Howard Schultz, Starbucks CEO, had this to say after the latest earnings announcement:
I'm pleased to report the record third-quarter results that Starbucks announced today, reflecting 19% EPS growth, 13% revenue growth, 7% U.S. comp growth, and 6% global comp growth. While these numbers reflect a very strong quarter and on their own merit will be viewed positively. The fact is they fell short of our expectations, while unacceptable for me personally, and I can assure you to all of us at Starbucks, the quarter does however demonstrate the strength of Starbucks business and brand around the world and provide insight into the enormity of the global opportunity that lies ahead for all of us.

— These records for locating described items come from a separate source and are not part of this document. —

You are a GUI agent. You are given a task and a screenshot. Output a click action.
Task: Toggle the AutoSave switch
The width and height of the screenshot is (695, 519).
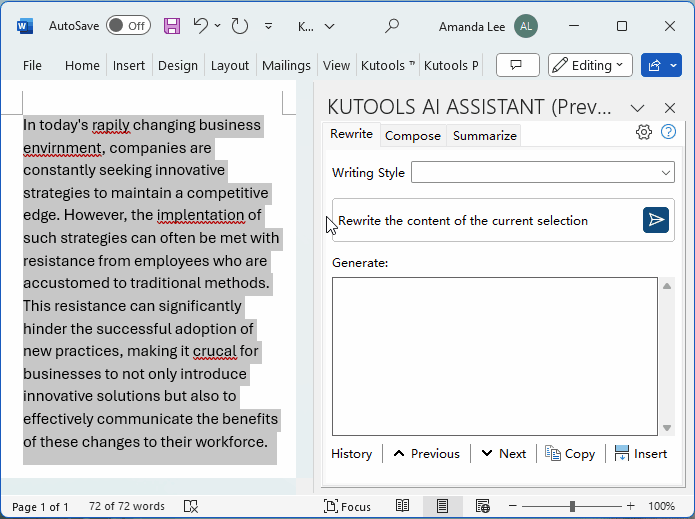[x=128, y=26]
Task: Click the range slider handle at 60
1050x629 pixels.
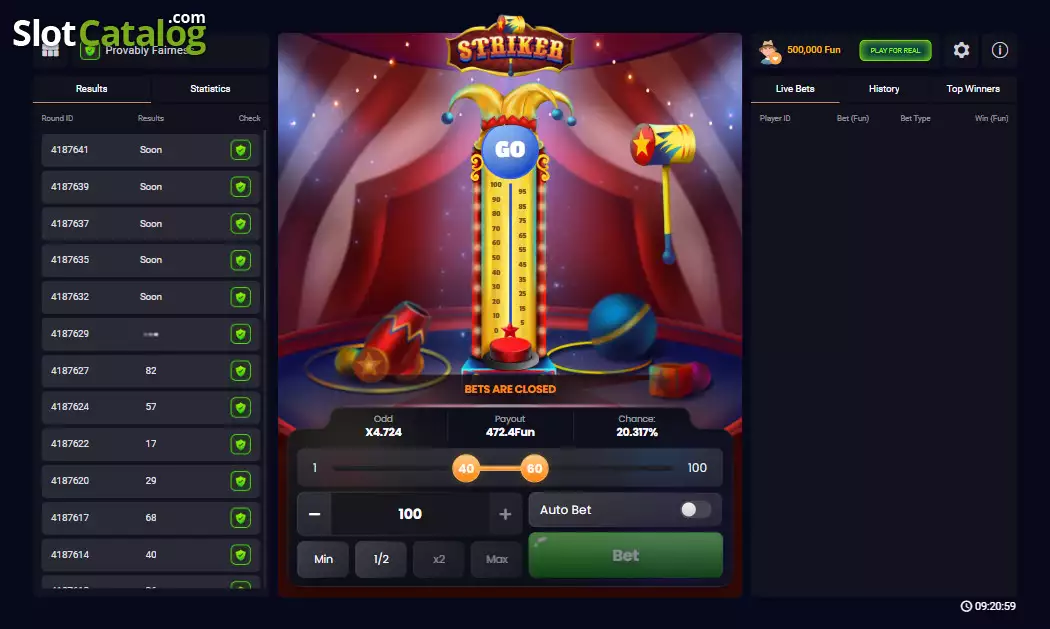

Herein lies the problem with Starbucks. It depends heavily on global and domestic growth. In America, Starbucks is already well known -- it's a way of life for many. In countries like China, it's new, it's exciting and it's full of growth. The only problem is that China isn't expanding as rapidly as everyone else in the world had hoped, and as Schultz would point out (in the above earnings call transcript), Starbucks only sported 7% growth in the region. Chinese growth recently fell to a three-year low, prompting government officials to create stimulus.
Without global growth, Starbucks' sales will inevitably slump. In a recession or an economic boom, people will still buy diapers, groceries, laundry detergent, and a slew of other things. Heck, they'll still even buy coffee. But they're not as likely to shell out $5 for a cup of java every morning in a recessionary environment. When times are good, a value as high as Starbucks' is acceptable because of the high growth and momentum it will be carrying. But when times are bad, such as now, with U.S. and European fiscal cliffs nearing and global growth grinding to a halt, richly valued "momo" names like Starbucks will get hurt.
There is a chance that the Fed will deliver more QE, kicking the can down the road. Names like Starbucks will likely get a refreshing "hit on the bid" and rally along with the overall market. But even so, the markets are due for a pullback and Starbucks will not be exempt. Fundamentally and technically speaking, I think shares will decline in the coming weeks and months.
It's not that I don't like Starbucks. I like its coffee and the company. I just don't think the share price is at a fair enough value to purchase right now, especially with its recent weak action and market underperformance. It's a great company with plenty of growth, but the world needs to be growing as well for Starbucks to succeed. I am not bearish enough to short the name just yet, though I am looking at using longer-dated put options to do so. Furthermore, I will be a buyer at or below $40.